Melissa Patterson, MD, MBA
HPM Clinical Fellow
Dr. Patterson is a current hospice and palliative medicine Fellow and just finished her geriatric fellowship training at NewYork-Presbyterian/Weill Cornell Medical School. She is a Long Island native and is excited to be back in New York after completing her family medicine residency in Detroit where she served as chief resident during her final year. Growing up she spent her summers sailing on the Great South Bay, going to car shows throughout the east coast with her family, and visiting her grandparents on Lake Bomoseen in Vermont. Dr. Patterson’s family owns an auto restoration business out in Long Island where she enjoys spending her spare time working on restoring her Triumph. She finished medical school with her MD/MBA and then spent a year teaching clinical medicine skills to 2nd year medical students before starting her residency. During that year she discovered her passion for teaching and medical education research, specifically in the field of spirituality and religion in medicine. Throughout residency that interest continued to grow and developed into a desire to complete her geriatric and palliative medicine fellowship to better understand how to best serve her patients and their families throughout the aging process.
Daniel Shalev, MD
HPM Clinical Fellow
Dr. Shalev graduated Harvard College and attended medical school at Weill Cornell Medicine, where he was inducted into the Alpha Omega Alpha and Gold Humanism Honor societies and earned numerous academic awards. He completed his residency in psychiatry at Columbia, where he also served as chief resident. As a resident, Dan was awarded the American Psychiatric Association’s Leadership Fellowship and Resident Recognition Award, the American College of Psychiatry’s Laughlin Fellowship, and the Academy of Consultation-Liaison Psychiatry’s Webb Fellowship. Following residency, he completed his fellowship in consultation-liaison psychiatry at Columbia prior to serving as one of the current NewYork-Presbyterian bi-campus hospice and palliative medicine fellows.

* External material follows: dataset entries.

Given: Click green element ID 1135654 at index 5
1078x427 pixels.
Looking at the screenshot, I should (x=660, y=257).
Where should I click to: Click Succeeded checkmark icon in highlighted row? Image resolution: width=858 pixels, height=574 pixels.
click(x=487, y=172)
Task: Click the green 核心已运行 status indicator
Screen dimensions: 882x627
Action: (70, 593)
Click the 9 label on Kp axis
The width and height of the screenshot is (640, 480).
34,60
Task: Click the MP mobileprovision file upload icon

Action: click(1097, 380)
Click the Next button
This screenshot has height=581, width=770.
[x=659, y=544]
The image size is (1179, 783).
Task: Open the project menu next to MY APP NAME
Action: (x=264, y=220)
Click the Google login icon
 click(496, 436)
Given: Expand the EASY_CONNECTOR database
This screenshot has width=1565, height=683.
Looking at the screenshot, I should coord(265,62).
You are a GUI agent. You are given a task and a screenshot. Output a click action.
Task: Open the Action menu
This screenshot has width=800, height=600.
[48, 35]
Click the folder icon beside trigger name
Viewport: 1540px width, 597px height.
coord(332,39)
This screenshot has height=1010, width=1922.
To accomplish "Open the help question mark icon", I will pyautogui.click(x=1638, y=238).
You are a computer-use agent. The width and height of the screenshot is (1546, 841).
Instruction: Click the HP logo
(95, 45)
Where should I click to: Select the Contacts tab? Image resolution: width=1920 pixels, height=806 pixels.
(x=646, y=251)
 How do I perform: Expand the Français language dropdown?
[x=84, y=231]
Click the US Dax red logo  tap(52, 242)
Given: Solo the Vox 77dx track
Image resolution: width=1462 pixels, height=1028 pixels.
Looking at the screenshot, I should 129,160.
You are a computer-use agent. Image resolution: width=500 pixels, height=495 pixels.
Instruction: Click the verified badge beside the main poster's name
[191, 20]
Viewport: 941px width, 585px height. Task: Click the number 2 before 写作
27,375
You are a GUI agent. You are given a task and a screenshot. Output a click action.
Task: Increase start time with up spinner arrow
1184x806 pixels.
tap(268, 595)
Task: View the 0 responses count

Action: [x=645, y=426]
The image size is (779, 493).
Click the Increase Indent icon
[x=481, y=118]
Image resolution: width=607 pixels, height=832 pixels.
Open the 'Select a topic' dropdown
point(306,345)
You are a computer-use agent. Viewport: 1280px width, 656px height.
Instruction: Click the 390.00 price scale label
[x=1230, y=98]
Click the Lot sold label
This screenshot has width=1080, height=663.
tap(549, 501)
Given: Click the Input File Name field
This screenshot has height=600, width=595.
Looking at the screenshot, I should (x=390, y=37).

Dr. Shalev’s clinical and research foci largely center on the integration of mental health and palliative care. He has published and presented widely on his interests including end-of-life care for individuals with serious mental illness, workforce development and models of integrated mental health and serious illness care, and psychological aspects of palliative care. His other interests include neuropsychiatry, medical ethics and humanities, and writing for the lay public. He maintains a strong connection to his psychiatric roots, including moonlighting as an emergency psychiatrist at Columbia’s Comprehensive Psychiatric Emergency Program.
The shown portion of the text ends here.